# Wanted/available spare parts



## woljags (Oct 23, 2011)

i thought that it might be helpful if i started a thread for people to post their wants/needs regarding odd parts needed for them to complete a project or what they have spare that might help others


----------



## woljags (Oct 23, 2011)

i have most of a frog beaufighter available less its undercart and engines/props should anyone need some bits in 1/72nd and

i need canopys for both a Lancaster and vampire again in 1/72nd


----------



## A4K (Oct 23, 2011)

I'd be keen on the Frog Beau parts Bob, for our upcoming unofficial Beaufighter GB... drop you a PM shortly.

(Btw, there's a thread titled 'I'll trade U 4 that' which pretty much covers this sort of thing - you'll find people's lists of wants/ swaps there)


----------



## woljags (Oct 23, 2011)

i'll send them sometime this week for you then Evan ,i used the other bits when i restored my wreaked Beaufort


----------



## FLYBOYJ (Oct 23, 2011)

I need 2 1/72 scale C-130 or P-3 propellers


----------



## fubar57 (Oct 24, 2011)

I like your idea woljags, a thread for kits to swap and one for parts. My basement floor is colored Sprue Gray and several models are on standby because of my clumsiness. 


Geo


----------



## N4521U (Oct 24, 2011)

Sprue gray, now that is a pretty silly thing to do.

I have often thought my bench, and chair should be suspended over a funnel! Yes??


----------



## A4K (Oct 24, 2011)

woljags said:


> i'll send them sometime this week for you then Evan ,i used the other bits when i restored my wreaked Beaufort



Cheers Bob!


----------



## A4K (Oct 26, 2011)

Joe, got your P-3 Orion props sorted - drop us your address in a PM!


----------



## Hotntot (Jan 4, 2012)

Does anyone have a spare *1/48 N1K2-J ShidenKai '03' red fuselage roundel decal *- or two other numbers I could use instead? I'm afraid one of my numbers tore at the edge when I was setting it down, to a point where it's not really retrievable.

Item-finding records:
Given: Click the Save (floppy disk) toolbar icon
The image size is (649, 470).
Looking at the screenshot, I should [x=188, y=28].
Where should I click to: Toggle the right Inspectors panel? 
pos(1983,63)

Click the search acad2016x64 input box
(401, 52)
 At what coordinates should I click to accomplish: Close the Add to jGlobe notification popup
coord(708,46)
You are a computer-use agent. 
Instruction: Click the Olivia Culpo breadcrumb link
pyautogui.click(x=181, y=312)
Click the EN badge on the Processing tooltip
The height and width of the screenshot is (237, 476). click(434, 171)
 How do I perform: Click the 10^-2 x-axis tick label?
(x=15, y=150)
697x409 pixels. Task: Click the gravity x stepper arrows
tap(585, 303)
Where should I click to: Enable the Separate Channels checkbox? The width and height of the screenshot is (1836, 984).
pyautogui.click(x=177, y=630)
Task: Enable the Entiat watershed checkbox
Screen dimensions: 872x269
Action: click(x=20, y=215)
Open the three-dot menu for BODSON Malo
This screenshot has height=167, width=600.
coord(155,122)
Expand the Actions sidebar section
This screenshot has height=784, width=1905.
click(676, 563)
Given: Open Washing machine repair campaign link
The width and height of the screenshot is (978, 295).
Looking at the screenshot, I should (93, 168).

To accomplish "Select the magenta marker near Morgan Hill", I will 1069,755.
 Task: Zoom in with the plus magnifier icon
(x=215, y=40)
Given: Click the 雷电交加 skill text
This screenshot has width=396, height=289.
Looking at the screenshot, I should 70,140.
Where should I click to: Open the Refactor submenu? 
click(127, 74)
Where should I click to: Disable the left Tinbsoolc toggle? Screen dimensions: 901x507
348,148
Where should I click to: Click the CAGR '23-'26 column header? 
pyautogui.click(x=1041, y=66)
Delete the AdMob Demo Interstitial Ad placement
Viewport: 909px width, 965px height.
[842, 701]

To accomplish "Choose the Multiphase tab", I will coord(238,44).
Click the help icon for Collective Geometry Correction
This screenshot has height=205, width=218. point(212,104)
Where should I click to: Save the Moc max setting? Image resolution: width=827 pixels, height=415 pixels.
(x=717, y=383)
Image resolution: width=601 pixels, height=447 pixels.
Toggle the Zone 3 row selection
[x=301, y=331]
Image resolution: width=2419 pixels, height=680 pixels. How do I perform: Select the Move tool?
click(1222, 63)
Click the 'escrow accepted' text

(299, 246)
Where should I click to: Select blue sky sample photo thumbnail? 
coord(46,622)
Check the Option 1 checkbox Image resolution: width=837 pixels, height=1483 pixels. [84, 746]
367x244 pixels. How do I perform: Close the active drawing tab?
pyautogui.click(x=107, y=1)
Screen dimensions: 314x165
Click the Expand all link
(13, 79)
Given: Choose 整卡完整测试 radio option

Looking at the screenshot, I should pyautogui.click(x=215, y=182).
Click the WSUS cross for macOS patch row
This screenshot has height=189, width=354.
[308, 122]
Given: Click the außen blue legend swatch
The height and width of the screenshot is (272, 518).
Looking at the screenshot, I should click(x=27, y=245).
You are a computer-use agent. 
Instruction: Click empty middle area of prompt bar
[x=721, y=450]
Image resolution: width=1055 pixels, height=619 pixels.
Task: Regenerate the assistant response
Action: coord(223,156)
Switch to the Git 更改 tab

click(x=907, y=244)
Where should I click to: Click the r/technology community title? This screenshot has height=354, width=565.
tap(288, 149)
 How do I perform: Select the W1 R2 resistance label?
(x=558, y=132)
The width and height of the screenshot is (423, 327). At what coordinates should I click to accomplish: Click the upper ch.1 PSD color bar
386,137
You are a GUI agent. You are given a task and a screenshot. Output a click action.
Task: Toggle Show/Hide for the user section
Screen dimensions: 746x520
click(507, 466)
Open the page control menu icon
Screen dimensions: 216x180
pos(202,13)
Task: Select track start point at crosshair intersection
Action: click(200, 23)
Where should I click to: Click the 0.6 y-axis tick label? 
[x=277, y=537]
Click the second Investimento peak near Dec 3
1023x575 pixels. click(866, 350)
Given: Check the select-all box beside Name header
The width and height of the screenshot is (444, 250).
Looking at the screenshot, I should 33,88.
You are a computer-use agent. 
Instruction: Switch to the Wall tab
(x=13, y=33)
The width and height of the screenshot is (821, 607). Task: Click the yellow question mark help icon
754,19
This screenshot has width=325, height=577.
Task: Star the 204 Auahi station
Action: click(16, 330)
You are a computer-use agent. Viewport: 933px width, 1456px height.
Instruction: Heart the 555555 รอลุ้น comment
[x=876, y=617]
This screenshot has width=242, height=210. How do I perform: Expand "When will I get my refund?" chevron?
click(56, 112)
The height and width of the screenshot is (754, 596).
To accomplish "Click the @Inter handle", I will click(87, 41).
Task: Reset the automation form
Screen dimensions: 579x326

> [Exercise set]:
1. From the spare-parts thread, transcribe the passage starting with "## fubar57 (Oct" and going on through "N4521U (Oct 24, 2011)".
2. Summarize the spare-parts thread in two sentences.

> [Per-task outputs]:
1.
## fubar57 (Oct 24, 2011)

I like your idea woljags, a thread for kits to swap and one for parts. My basement floor is colored Sprue Gray and several models are on standby because of my clumsiness. 


Geo


----------



## N4521U (Oct 24, 2011)

2. woljags started the thread so modelers could list odd parts they need or have spare, offering most of a 1/72 Frog Beaufighter and asking for 1/72 Lancaster and Vampire canopies. A4K took the Beaufighter parts and found P-3 Orion props for FLYBOYJ, and Hotntot later asked for a spare 1/48 N1K2-J decal to replace a torn one.